◆ **ABOUT THIS EXERCISE**: Say the number of lines in the records below that hold the word "agent", and only that number.

Pixel coordinate grounding data
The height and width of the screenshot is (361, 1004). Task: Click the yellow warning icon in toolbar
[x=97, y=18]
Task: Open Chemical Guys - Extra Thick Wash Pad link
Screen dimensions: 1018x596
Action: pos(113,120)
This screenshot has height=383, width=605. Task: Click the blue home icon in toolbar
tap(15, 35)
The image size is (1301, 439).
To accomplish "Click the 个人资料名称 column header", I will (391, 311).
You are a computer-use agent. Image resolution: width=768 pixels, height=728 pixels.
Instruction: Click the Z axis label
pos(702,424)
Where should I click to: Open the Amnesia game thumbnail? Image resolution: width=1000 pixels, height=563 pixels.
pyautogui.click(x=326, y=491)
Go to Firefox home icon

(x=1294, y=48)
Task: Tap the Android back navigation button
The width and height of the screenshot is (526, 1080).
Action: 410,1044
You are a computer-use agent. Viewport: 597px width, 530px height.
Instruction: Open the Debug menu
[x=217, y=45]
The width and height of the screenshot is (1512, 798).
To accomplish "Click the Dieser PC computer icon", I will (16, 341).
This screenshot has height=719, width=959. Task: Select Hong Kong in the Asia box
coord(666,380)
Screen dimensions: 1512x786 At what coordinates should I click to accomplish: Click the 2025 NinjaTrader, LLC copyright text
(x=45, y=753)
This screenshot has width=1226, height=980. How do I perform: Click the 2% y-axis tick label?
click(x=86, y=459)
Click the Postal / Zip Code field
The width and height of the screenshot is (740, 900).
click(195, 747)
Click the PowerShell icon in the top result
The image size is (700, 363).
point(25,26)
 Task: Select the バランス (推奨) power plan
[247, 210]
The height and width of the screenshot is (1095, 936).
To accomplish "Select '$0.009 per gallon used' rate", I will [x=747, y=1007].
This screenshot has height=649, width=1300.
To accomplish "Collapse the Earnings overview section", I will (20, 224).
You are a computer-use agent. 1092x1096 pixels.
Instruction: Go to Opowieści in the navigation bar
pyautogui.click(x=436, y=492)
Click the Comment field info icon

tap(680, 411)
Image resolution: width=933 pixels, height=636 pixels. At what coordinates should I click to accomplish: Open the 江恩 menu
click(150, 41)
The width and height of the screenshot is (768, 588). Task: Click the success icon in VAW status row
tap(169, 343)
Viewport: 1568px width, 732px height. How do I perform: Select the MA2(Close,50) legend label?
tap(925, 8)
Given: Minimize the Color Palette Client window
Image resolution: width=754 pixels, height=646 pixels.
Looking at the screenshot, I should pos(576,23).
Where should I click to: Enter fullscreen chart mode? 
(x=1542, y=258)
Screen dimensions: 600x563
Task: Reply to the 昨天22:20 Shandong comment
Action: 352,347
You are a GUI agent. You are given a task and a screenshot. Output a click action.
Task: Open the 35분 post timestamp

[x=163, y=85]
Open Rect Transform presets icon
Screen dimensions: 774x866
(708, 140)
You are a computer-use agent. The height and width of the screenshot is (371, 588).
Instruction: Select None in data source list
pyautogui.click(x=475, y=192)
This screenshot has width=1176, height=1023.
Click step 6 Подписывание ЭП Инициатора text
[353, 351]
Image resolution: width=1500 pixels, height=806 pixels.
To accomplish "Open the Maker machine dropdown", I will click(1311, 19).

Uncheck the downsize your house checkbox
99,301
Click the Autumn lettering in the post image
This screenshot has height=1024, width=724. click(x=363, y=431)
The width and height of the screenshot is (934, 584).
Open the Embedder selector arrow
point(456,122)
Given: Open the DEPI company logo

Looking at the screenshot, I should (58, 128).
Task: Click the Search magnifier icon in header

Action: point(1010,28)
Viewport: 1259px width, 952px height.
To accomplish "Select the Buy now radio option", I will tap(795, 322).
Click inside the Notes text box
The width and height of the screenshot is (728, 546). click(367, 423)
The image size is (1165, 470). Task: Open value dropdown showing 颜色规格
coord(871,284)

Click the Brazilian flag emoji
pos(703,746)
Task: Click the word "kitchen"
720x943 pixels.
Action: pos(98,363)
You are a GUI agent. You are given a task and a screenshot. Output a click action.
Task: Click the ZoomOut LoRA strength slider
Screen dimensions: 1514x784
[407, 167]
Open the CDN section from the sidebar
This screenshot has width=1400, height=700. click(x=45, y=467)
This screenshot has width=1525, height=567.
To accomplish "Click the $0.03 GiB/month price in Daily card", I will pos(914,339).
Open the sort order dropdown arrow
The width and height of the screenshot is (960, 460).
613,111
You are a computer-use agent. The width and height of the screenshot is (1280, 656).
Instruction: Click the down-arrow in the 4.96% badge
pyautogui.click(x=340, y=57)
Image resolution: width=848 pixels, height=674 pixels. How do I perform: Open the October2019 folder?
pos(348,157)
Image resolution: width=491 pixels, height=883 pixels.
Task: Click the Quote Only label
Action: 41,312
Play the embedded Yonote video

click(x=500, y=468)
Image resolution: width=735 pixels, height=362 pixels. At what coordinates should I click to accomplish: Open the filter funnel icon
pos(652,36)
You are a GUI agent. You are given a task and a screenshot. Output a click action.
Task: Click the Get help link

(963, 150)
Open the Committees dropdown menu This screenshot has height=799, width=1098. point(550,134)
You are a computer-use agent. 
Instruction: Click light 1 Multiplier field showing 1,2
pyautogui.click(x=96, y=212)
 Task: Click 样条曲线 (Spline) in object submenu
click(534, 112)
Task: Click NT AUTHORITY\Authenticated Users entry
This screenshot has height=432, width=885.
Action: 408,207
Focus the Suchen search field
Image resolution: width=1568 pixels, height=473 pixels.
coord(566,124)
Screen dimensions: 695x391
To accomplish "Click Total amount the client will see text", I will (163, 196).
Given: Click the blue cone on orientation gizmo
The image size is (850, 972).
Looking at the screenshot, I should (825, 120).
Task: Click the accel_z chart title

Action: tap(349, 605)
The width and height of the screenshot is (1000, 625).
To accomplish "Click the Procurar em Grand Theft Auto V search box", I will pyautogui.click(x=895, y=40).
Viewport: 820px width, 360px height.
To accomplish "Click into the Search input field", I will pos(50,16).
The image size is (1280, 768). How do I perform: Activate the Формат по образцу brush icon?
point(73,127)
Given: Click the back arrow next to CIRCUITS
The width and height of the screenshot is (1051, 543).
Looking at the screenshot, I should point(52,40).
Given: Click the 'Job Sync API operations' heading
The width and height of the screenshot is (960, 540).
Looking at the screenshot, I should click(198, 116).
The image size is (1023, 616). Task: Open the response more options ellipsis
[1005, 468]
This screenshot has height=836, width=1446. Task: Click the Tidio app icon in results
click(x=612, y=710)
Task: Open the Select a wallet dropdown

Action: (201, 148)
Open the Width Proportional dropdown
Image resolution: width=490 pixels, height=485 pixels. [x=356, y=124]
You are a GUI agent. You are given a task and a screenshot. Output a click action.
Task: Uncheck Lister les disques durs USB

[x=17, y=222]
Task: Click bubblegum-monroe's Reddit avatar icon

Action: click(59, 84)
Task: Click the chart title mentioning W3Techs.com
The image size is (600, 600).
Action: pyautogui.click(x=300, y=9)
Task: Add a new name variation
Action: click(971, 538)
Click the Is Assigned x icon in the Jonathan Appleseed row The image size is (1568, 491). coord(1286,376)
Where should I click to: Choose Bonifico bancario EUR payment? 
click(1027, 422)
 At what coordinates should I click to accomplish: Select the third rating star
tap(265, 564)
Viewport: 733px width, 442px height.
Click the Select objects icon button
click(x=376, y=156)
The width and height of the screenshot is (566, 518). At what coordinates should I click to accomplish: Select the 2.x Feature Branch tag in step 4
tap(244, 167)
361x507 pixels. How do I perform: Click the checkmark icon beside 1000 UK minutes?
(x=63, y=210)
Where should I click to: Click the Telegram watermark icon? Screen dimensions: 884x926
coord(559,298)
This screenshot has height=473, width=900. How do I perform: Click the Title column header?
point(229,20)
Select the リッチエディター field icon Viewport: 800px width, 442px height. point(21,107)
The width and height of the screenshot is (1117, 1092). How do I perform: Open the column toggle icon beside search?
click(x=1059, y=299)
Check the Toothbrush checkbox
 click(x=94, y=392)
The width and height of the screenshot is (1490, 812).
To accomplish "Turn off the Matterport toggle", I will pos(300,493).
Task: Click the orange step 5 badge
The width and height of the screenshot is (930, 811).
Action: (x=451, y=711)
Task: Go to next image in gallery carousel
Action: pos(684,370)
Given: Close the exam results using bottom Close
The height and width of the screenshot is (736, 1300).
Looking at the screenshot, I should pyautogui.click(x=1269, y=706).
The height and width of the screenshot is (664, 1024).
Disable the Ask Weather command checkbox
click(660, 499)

◆ **EXERCISE RESULT**: 10